▶ **Tarefa proposta 1**
Segundo a ementa, por que há ilegitimidade passiva em relação ao delegado que exerceu o serviço em tempo diverso do dos fatos? Explique em uma a três frases.
▶ **Tarefa proposta 2**
Transcreva da ementa tudo o que vai desde "ILEGITIMIDADE PASSIVA –" até "RECURSO NÃO PROVIDO.".

▶ **Trecho de origem**
ILEGITIMIDADE PASSIVA – Serviço notarial e registral – Delegação pelo Estado – Responsabilidade objetiva do Estado e de natureza subjetiva do Delegado do serviço – Circunstância, todavia, limitada no tempo, isto é, que se dá em relação ao delegado, a contar da nomeação e início de exercício da atividade – Ausência de sucessão – Responsabilidade, portanto, restrita, ao longo do tempo não prescrito, ao Estado e, de mesma forma, em relação ao delegado em exercício na data dos fatos que deram causa ao prejuízo, ainda que cessada a delegação – Ilegitimidade, portanto, presente em relação ao delegado de exercício em tempo diverso – Sentença mantida – RECURSO NÃO PROVIDO.

▶ **Material fornecido**

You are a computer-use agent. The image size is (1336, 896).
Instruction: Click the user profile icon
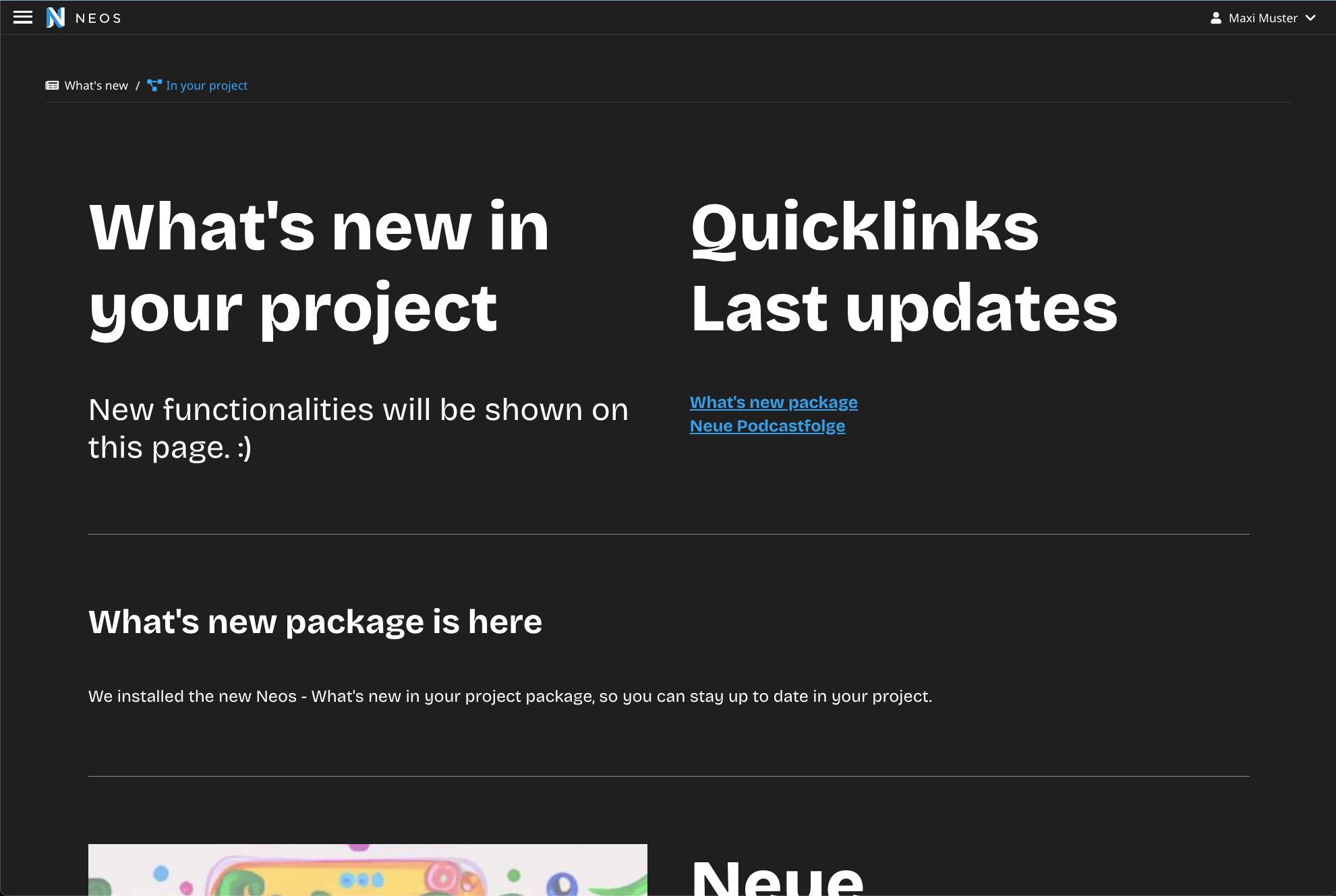click(1215, 18)
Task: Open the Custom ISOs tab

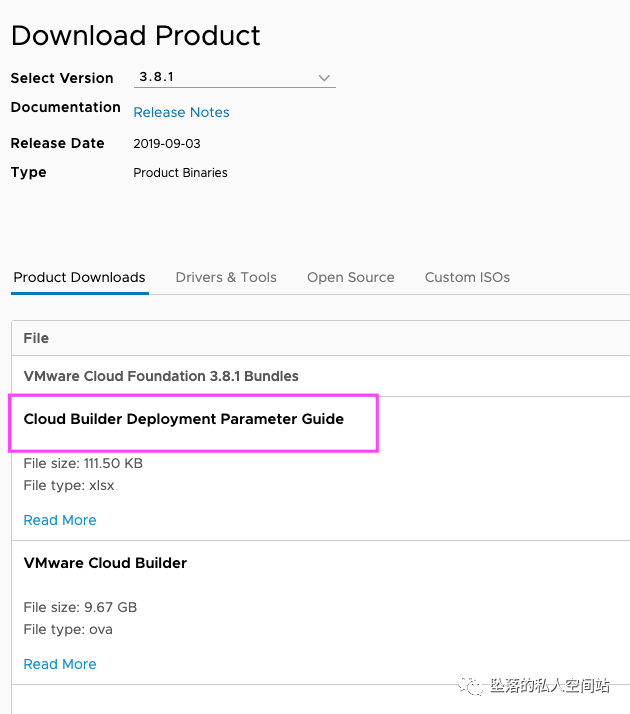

▶ **Resposta esperada 1**
A responsabilidade do delegado é limitada no tempo: ela começa com a nomeação e o início do exercício da atividade, e não há sucessão. Assim, só responde o delegado em exercício na data dos fatos que deram causa ao prejuízo, ainda que cessada a delegação, ao lado do Estado.

▶ **Resposta esperada 2**
ILEGITIMIDADE PASSIVA – Serviço notarial e registral – Delegação pelo Estado – Responsabilidade objetiva do Estado e de natureza subjetiva do Delegado do serviço – Circunstância, todavia, limitada no tempo, isto é, que se dá em relação ao delegado, a contar da nomeação e início de exercício da atividade – Ausência de sucessão – Responsabilidade, portanto, restrita, ao longo do tempo não prescrito, ao Estado e, de mesma forma, em relação ao delegado em exercício na data dos fatos que deram causa ao prejuízo, ainda que cessada a delegação – Ilegitimidade, portanto, presente em relação ao delegado de exercício em tempo diverso – Sentença mantida – RECURSO NÃO PROVIDO.